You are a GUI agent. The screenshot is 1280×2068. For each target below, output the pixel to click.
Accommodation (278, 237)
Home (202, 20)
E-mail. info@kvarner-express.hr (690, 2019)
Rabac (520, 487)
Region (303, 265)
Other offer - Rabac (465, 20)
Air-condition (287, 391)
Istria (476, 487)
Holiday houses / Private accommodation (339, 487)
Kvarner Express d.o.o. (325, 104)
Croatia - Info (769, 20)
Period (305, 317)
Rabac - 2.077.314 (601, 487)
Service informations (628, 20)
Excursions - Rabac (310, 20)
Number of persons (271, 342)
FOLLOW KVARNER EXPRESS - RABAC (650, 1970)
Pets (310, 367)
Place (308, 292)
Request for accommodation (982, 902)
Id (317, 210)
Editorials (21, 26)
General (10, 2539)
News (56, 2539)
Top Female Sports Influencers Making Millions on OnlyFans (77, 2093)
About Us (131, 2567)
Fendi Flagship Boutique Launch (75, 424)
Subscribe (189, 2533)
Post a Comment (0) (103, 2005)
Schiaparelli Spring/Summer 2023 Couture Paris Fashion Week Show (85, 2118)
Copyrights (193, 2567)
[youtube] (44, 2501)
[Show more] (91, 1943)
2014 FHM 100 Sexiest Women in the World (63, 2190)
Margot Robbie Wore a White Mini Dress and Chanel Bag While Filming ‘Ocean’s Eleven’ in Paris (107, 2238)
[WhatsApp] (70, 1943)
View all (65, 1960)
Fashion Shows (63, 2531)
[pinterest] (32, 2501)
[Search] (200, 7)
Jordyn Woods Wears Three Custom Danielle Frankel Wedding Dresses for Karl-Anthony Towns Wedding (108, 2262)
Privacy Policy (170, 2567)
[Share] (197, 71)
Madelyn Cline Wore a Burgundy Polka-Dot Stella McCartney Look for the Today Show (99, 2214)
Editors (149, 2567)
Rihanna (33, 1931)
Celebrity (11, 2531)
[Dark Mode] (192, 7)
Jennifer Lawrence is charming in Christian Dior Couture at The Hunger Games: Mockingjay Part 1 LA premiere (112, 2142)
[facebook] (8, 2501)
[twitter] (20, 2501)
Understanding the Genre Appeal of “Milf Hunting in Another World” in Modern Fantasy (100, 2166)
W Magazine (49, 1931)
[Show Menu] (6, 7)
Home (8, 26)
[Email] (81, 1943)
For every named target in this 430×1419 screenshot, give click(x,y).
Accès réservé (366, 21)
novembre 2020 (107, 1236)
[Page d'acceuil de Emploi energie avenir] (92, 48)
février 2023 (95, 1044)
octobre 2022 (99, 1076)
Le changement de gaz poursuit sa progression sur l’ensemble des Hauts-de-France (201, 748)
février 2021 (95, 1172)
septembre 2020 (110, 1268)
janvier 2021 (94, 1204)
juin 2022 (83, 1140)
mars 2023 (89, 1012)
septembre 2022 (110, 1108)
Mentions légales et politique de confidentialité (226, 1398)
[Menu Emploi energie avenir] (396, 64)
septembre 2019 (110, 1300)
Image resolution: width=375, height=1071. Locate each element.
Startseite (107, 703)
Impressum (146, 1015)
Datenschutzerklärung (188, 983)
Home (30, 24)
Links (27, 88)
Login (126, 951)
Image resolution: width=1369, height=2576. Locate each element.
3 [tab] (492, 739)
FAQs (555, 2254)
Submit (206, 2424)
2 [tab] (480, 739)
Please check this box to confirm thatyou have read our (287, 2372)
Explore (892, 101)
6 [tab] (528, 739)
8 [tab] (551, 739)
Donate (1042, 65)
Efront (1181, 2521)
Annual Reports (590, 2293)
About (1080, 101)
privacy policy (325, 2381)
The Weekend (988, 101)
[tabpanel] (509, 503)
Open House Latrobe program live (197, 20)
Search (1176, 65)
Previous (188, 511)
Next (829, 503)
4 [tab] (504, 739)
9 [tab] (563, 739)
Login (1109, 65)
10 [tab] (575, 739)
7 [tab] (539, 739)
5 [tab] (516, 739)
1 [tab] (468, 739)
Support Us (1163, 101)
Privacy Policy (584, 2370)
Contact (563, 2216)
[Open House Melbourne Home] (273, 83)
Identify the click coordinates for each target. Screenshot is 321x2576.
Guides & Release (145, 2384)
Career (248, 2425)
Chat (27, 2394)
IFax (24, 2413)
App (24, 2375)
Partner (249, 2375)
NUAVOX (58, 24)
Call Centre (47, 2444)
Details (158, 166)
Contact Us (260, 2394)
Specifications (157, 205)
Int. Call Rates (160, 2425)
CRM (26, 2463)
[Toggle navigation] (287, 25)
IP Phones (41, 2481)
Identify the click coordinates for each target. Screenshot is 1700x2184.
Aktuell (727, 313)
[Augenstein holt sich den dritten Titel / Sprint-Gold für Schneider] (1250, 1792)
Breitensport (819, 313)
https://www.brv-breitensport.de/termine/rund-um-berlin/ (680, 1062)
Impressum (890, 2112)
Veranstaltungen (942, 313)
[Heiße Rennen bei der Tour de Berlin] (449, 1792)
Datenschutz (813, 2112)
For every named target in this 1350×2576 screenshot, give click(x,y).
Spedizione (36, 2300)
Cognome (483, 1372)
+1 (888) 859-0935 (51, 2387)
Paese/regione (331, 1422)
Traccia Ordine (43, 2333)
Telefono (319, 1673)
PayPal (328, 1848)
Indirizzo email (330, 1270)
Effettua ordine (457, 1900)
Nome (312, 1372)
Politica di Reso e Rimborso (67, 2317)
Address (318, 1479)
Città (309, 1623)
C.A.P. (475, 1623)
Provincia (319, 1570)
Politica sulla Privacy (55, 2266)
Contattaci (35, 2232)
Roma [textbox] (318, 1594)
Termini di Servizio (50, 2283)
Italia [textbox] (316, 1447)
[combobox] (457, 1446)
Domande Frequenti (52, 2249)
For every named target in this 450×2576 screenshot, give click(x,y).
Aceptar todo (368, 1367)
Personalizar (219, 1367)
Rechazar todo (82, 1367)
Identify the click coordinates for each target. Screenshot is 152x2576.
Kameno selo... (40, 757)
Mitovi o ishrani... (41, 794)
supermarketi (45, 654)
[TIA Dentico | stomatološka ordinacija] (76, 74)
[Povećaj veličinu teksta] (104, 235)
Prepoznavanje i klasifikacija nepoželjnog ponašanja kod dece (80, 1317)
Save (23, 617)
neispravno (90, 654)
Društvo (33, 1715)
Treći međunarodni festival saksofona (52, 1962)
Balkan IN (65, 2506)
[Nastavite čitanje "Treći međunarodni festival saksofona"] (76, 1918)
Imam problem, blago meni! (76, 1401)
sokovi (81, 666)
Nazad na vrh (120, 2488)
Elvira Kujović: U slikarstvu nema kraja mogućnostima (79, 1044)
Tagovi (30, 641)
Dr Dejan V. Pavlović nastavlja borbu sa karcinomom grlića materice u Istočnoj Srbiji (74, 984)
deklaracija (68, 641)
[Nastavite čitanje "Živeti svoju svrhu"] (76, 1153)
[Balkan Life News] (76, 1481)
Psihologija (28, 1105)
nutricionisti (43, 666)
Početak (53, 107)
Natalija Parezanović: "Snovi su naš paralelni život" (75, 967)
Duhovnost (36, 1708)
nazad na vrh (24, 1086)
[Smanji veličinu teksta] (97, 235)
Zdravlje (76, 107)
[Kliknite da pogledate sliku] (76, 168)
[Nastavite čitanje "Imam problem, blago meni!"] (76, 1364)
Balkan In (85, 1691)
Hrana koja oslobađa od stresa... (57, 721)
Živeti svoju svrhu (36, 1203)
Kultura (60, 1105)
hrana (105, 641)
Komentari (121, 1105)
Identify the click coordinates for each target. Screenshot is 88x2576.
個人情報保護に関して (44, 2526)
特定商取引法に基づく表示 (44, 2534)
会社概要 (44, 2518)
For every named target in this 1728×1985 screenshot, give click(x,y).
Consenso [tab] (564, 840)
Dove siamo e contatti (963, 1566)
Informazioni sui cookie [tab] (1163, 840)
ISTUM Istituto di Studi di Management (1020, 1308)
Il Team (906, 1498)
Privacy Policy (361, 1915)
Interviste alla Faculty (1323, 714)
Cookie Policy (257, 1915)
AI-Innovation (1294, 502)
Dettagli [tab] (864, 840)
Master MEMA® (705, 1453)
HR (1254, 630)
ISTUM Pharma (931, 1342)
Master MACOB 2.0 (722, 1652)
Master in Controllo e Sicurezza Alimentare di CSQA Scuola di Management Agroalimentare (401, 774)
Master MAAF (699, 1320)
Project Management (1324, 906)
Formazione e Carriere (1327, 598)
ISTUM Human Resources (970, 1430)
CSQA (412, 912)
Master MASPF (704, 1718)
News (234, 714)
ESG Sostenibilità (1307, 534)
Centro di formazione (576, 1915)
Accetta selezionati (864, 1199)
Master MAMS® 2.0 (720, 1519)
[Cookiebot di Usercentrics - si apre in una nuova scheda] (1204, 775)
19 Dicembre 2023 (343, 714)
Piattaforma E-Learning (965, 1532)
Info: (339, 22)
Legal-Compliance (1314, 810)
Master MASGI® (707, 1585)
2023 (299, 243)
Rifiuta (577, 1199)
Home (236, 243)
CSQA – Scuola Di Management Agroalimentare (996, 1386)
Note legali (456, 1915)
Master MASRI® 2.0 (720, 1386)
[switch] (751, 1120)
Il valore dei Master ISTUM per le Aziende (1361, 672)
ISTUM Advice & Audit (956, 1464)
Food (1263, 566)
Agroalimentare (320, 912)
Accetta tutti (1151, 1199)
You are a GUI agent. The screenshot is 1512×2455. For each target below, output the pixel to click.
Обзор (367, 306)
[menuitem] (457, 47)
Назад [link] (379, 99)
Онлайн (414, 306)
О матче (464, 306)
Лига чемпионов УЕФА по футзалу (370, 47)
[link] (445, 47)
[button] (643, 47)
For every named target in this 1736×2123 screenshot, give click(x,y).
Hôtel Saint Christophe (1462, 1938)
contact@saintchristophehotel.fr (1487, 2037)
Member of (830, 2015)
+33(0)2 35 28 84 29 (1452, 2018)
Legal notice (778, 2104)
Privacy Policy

### What is needed
Among the records above, a stretch begins at the line containing "Mentions légales et" and ends at the line containing "Image resolution: width=1369, height=2576.". Restate that stretch word for word, and nothing else.

### Solution to this problem
Mentions légales et politique de confidentialité (226, 1398)
[Menu Emploi energie avenir] (396, 64)
septembre 2019 (110, 1300)
Image resolution: width=375, height=1071. Locate each element.
Startseite (107, 703)
Impressum (146, 1015)
Datenschutzerklärung (188, 983)
Home (30, 24)
Links (27, 88)
Login (126, 951)
Image resolution: width=1369, height=2576. Locate each element.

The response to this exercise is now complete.